ISLAMABAD: Artificial intelligence tools are being systematically used in India to generate and distribute sexualized imagery targeting Muslim women, according to an Al Jazeera investigation highlighted on Monday.
Victims interviewed by the network described AI-generated content that “looked so real" it became difficult to convince others it was fabricated.
According to Al Jazeera, 24-year-old Jamia Millia Islamia University graduate Ayoub was targeted with an AI-generated video that falsely portrayed her as a Muslim woman "selling her body" to Hindu men. The fabricated clip used photographs from her university years and misidentified people in the images, including her own brother.
"It looked so real that if someone, even my parents, saw the video, they would think it was real," she said.
This is part of a wider pattern of digital abuse that has disproportionately targeted Muslim women in India over recent years, from online "auction" apps to deepfakes and harassment campaigns.
In 2021, the "Sulli Deals" app uploaded photographs of dozens of Muslim women, including journalists, activists, and students, without their consent and falsely listed them as being "for sale."
The following year, a similar platform, "Bulli Bai," displayed images of more than 100 Muslim women in what police described as a deliberate attempt to harass and humiliate them.
According to the Internet Freedom Foundation, both cases were investigated by the Intelligence Fusion and Strategic Operations unit of the Delhi Police's Special Cell, which filed a 2,000-page chargesheet.
Expert opinion
Rights advocates say the emergence of generative AI has made such abuse easier to carry out and harder to detect.
Al Jazeera cited a study by the Washington-based Center for the Study of Organized Hate (CSOH), which analyzed 1,326 publicly available AI-generated posts from 297 accounts across X, Facebook, and Instagram between May 2023 and May 2025. It found that sexualized portrayals of Muslim women attracted the highest engagement of any category of anti-Muslim content, generating more than 6.7 million interactions across the three platforms.
International organizations have also documented the broader impact of digital abuse on women.
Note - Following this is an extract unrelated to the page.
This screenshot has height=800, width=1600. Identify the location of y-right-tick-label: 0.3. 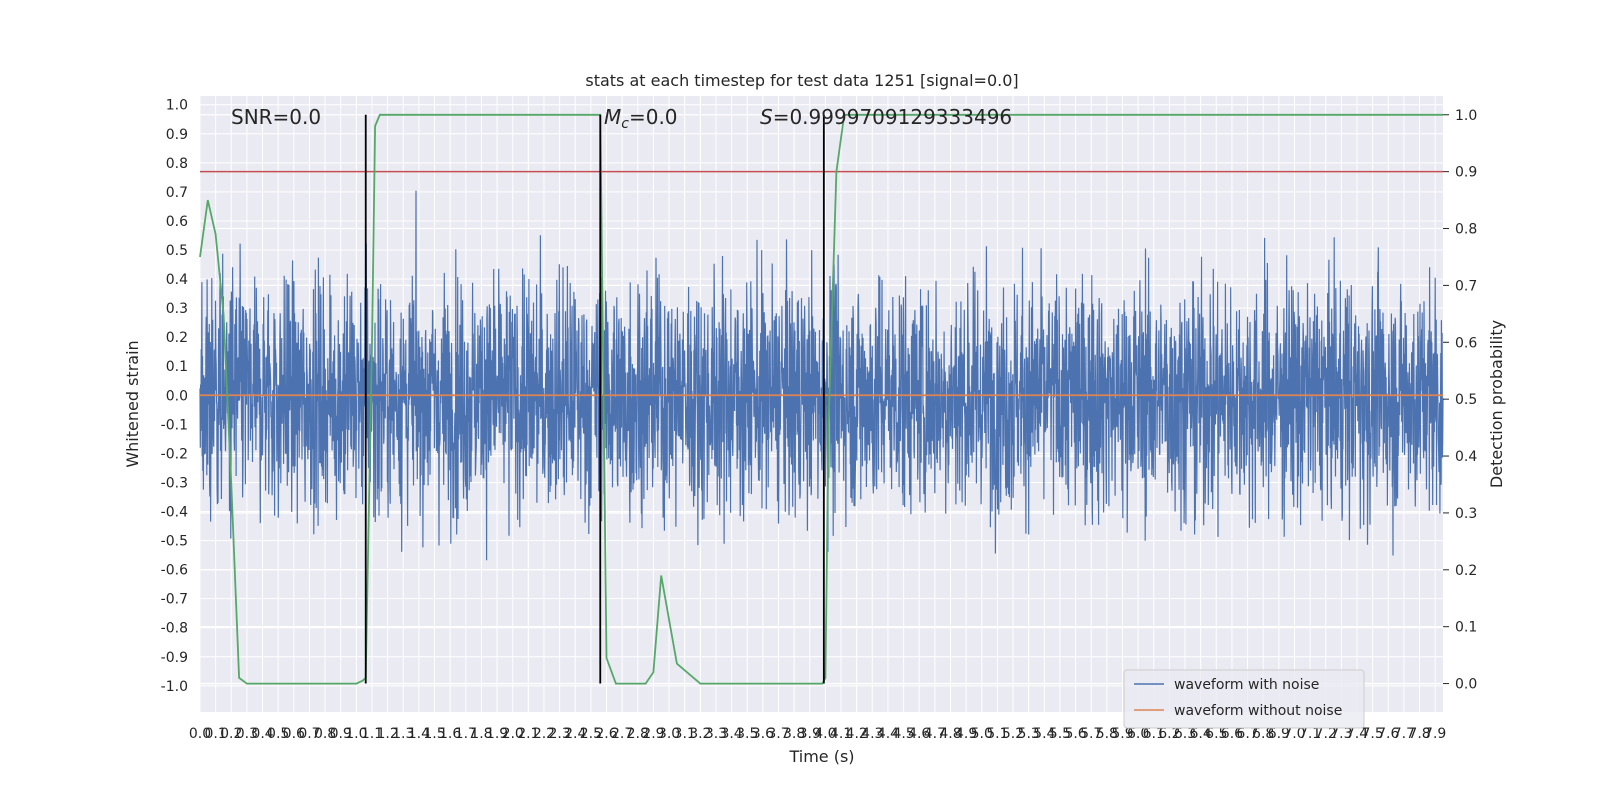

A global study by UN Women and partner organizations found that more than two-thirds of women journalists, activists, and human rights defenders experienced online violence, with many later facing offline harassment or threats.
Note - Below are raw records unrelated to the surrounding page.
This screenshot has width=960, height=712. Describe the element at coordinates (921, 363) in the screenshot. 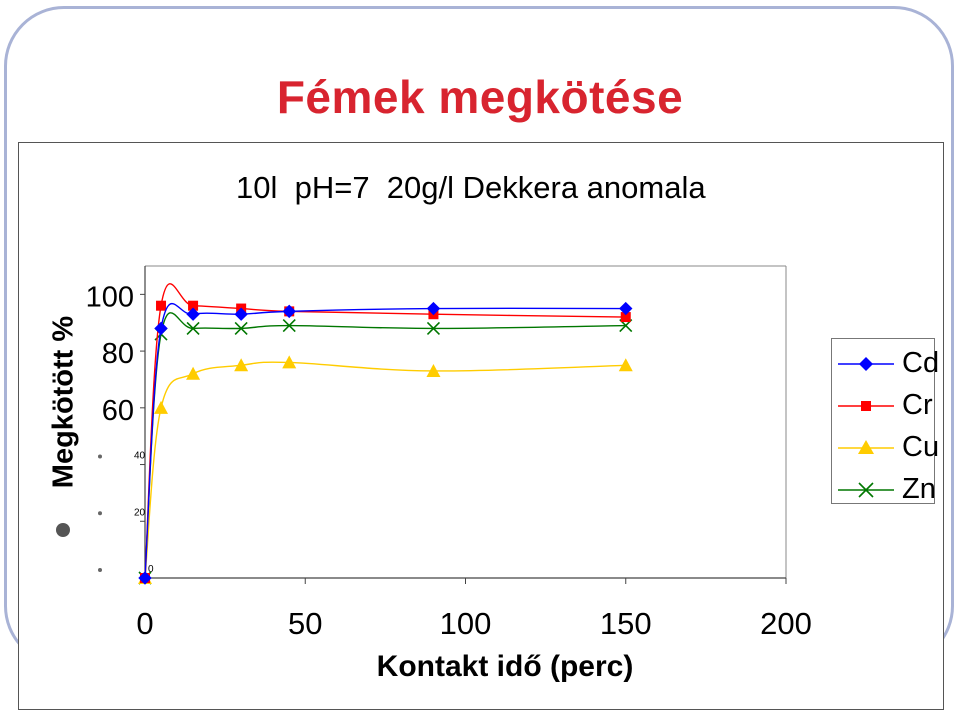

I see `legend-label: Cd` at that location.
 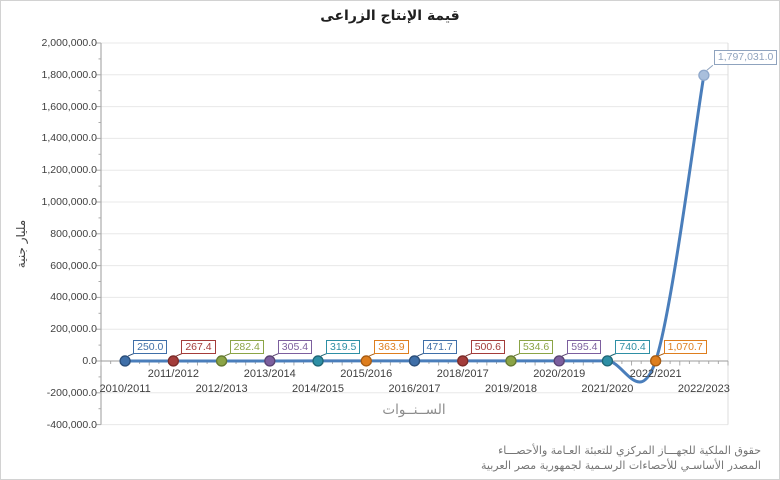 What do you see at coordinates (69, 106) in the screenshot?
I see `y-tick-label: 1,600,000.0` at bounding box center [69, 106].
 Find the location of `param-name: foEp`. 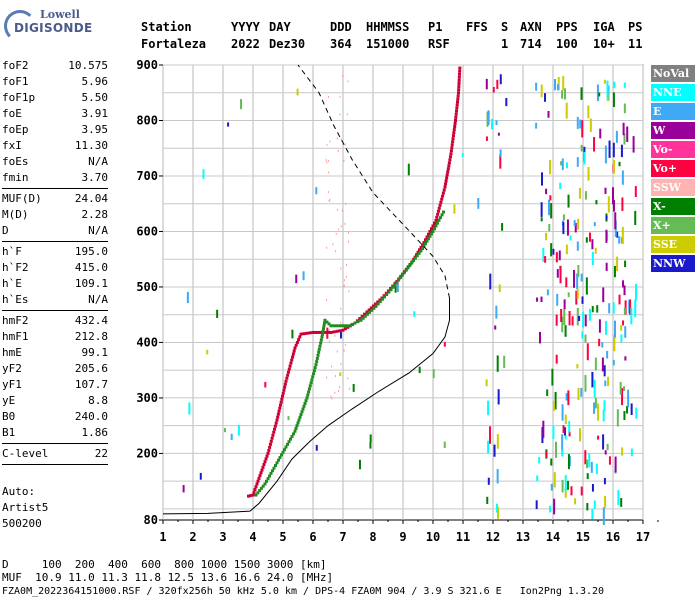

param-name: foEp is located at coordinates (16, 130).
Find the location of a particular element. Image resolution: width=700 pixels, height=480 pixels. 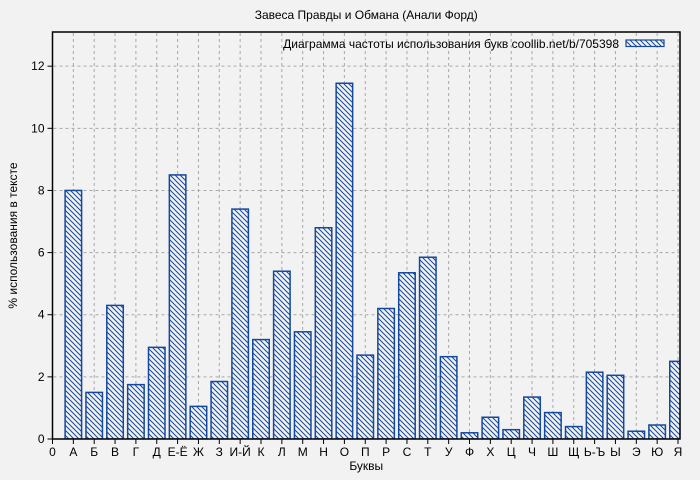

x-tick-label: Л is located at coordinates (282, 452).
UNESCO has warned that women journalists worldwide are increasingly facing AI-driven harassment, including deepfakes and disinformation campaigns designed to damage their credibility and silence their reporting.
Nearly three-quarters of women journalists surveyed by UNESCO reported experiencing online violence.
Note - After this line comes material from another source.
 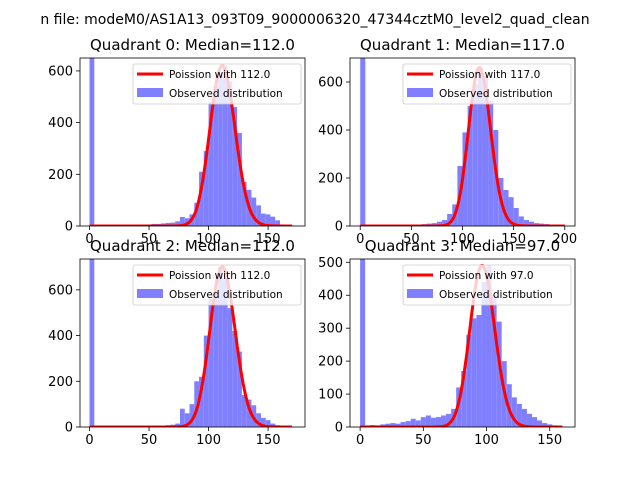 I want to click on subplot-title: Quadrant 0: Median=112.0, so click(x=192, y=45).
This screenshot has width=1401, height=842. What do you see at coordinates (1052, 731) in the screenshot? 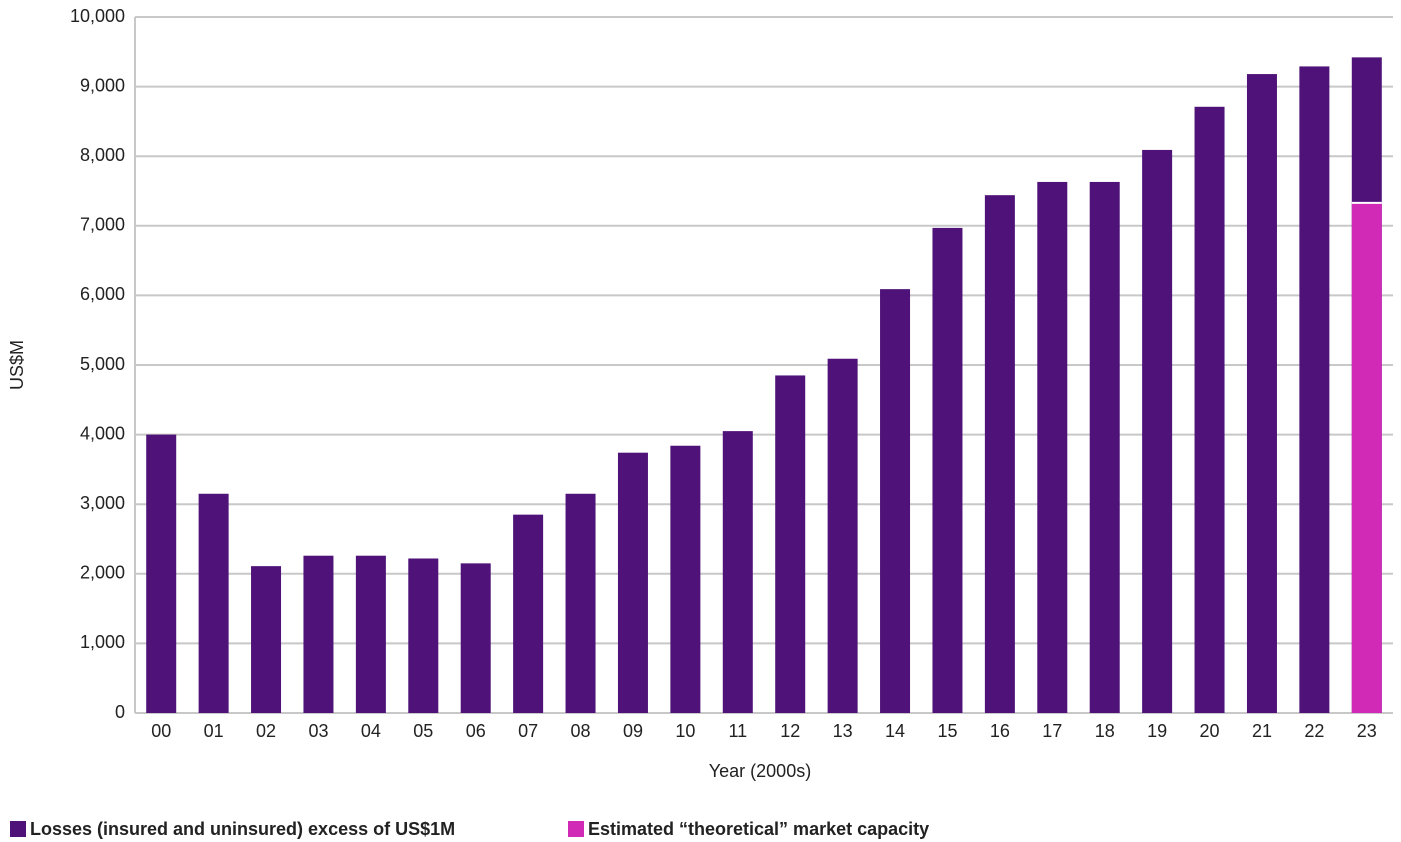
I see `x-tick-label: 17` at bounding box center [1052, 731].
A report by Sensity AI, an Amsterdam-based cybersecurity company, found that 96% of deepfake videos online were non-consensual pornographic content, with 99% of those targeting women.
Failing legal frameworks
India's Information Technology Act, 2000, contains no explicit definition of deepfakes or AI-generated synthetic media.
Existing provisions used in prosecutions include Section 66E, which criminalizes the non-consensual publication of private images and carries a maximum sentence of three years imprisonment and a fine of 200,000 rupees ($2,400); and Sections 67 and 67A, which prohibit publication of obscene and sexually explicit material in electronic form, with penalties of up to five years imprisonment.
Legal experts, including lawyers from Anand and Anand and scholars writing for the NUJS Law Review, say current penalties are not strong enough to address the rise in AI misuse, noting that there is no specific law defining or penalizing deepfakes, making it difficult to take legal action.
This gap is serious enough that a Member of Parliament introduced a special Regulation of Deepfake Bill during the Winter Session of Parliament in December 2025.
"Islamophobia and misogyny aren't separate phenomena; they feed off each other," the CSOH report said. "The widespread adoption of generative AI in India may result in an explosion of such content with grave implications for religious minorities."